Why not enforce 2's complement in C++?
Asked Answered
Y

4

30

The new C++ standard still refuses to specify the binary representation of integer types. Is this because there are real-world implementations of C++ that don't use 2's complement arithmetic? I find that hard to believe. Is it because the committee feared that future advances in hardware would render the notion of 'bit' obsolete? Again hard to believe. Can anyone shed any light on this?

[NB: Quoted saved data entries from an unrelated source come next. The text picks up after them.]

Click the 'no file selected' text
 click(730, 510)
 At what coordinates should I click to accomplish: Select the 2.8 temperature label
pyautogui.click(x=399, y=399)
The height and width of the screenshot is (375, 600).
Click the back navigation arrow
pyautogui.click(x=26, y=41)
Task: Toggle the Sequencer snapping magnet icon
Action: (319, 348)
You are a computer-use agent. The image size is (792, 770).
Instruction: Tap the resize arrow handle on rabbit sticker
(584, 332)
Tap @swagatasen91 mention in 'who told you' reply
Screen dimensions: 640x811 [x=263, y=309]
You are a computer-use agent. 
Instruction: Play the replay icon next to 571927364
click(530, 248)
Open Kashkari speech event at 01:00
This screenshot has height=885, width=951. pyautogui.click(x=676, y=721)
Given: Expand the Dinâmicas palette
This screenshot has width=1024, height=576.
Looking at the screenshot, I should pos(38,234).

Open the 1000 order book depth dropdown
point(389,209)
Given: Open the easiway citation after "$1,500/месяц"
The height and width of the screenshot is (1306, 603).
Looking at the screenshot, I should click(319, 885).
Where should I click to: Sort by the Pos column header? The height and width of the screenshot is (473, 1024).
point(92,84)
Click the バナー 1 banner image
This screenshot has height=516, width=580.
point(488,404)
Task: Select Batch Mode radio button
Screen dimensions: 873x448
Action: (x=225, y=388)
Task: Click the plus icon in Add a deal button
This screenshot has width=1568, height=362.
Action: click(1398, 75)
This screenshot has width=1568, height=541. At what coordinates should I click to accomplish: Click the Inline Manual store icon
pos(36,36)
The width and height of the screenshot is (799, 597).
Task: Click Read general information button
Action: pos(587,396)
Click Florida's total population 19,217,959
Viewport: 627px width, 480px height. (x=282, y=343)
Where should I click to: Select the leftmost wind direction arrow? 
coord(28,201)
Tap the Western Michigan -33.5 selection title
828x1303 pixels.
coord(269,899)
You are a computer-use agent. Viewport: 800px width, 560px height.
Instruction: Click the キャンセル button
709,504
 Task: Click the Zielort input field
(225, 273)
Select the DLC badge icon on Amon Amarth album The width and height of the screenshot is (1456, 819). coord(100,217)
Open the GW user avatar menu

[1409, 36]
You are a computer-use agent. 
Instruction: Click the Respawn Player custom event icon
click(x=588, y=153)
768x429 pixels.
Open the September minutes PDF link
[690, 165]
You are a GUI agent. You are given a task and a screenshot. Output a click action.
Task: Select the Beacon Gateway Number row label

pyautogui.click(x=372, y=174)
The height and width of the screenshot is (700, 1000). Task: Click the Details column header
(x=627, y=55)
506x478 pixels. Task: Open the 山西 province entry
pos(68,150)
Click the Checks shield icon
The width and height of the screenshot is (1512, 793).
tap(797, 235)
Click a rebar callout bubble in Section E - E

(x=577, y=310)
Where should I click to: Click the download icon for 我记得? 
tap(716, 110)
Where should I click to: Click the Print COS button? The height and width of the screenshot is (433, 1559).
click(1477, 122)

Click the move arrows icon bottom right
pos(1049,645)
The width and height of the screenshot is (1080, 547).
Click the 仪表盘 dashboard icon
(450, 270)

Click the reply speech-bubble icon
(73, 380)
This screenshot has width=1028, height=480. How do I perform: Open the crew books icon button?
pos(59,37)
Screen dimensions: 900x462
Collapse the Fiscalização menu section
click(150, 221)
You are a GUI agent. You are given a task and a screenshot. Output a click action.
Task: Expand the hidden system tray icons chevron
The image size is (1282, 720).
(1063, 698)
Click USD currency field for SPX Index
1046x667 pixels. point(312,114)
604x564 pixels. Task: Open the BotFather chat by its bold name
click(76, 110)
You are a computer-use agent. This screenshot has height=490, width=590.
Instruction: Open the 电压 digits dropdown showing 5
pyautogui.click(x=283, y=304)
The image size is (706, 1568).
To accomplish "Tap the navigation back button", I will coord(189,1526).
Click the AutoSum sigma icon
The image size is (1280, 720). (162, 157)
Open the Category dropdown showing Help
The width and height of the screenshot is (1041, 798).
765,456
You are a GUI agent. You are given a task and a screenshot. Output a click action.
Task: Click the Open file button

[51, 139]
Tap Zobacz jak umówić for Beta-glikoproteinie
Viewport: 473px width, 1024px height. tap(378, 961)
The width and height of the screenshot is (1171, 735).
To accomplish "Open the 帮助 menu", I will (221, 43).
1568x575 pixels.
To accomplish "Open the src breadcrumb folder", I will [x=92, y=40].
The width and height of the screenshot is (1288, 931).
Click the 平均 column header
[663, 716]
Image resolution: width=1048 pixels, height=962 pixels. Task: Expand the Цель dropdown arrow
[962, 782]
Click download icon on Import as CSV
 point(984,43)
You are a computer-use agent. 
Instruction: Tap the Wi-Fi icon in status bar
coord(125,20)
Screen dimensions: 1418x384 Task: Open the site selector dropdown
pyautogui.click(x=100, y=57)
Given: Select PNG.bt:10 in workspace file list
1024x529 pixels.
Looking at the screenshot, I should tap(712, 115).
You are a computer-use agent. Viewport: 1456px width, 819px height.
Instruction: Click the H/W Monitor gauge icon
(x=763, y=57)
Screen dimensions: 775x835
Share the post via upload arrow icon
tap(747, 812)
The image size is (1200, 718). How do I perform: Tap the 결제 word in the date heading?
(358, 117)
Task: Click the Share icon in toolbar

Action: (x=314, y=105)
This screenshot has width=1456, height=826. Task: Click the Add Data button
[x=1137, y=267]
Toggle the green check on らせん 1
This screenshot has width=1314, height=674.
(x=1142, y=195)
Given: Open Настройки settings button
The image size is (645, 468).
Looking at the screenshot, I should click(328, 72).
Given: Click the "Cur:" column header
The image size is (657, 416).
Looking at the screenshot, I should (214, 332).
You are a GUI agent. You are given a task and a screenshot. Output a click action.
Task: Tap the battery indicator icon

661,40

Background: I was surprised twice in one comment thread (Benjamin Lindley's answer to this question). First, from piotr's comment:

Right shift on signed type is undefined behaviour

Second, from James Kanze's comment:

when assigning to a long, if the value doesn't fit in a long, the results are implementation defined

I had to look these up in the standard before I believed them. The only reason for them is to accommodate non-2's-complement integer representations. WHY?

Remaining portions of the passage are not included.